Une arrogance inouïe
Peu avant le sommet européen, la chancelière fédérale allemande Angela Merkel et le premier ministre turc Ahmet Davutoglu ont trouvé un accord. Leur objectif était de le faire accepter rapidement par les autres chefs d’État et de gouvernement européens. « Madame Merkel fait preuve d’une arrogance inouïe », explique M. Loones. « Elle pense pouvoir définir la politique européenne à elle seule et n’hésite pas à travailler dans le dos du président du Conseil européen Donald Tusk. Elle accepte sans broncher tout ce que la Turquie demande. Ni vu ni connu. Elle ferait pourtant mieux de se regarder dans le miroir : la politique qu’elle et les autres dirigeants européens soumis ont menée par le passé est la cause directe des problèmes que nous connaissons aujourd’hui. À cause d’eux, nous sommes maintenant dépendants de la Turquie.
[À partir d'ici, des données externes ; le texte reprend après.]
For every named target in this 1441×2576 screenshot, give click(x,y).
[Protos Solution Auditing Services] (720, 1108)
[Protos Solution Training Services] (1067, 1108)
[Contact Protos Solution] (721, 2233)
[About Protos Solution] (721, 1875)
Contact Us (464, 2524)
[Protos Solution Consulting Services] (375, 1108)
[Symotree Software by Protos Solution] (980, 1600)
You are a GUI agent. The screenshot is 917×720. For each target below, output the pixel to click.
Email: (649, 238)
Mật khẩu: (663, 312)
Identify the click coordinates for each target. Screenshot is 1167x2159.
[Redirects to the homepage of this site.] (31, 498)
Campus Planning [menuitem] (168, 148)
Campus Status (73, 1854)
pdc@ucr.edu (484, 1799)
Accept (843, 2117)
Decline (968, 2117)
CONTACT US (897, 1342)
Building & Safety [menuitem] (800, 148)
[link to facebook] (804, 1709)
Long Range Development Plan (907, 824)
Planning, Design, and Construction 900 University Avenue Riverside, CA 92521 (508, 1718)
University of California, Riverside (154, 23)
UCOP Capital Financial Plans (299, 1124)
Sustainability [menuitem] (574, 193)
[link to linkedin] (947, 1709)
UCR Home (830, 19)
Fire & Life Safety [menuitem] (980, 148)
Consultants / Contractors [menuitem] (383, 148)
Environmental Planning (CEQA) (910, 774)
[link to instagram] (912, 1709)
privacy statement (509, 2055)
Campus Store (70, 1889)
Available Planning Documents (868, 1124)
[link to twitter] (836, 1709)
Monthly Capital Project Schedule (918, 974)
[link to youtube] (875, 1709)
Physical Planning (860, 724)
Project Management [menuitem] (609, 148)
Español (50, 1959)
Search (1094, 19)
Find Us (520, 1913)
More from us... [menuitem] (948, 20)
Nous ne pouvons même plus contrôler nos propres frontières seuls. »
Une solution structurelle
Pour la N-VA, la solution doit être structurelle : « Nous devons fermer les routes vers l’Europe occidentale, nous concentrer sur l’accueil dans les régions d’origine et mener une politique de refoulement drastique. Nous devons également imposer des restrictions strictes et des quotas. »
« Une telle situation ne peut plus se reproduire », conclut Loones. « Nous devons tout faire pour nous assurer que l’UE puisse à nouveau prendre son destin en main et ne dépende plus de pays comme la Turquie. »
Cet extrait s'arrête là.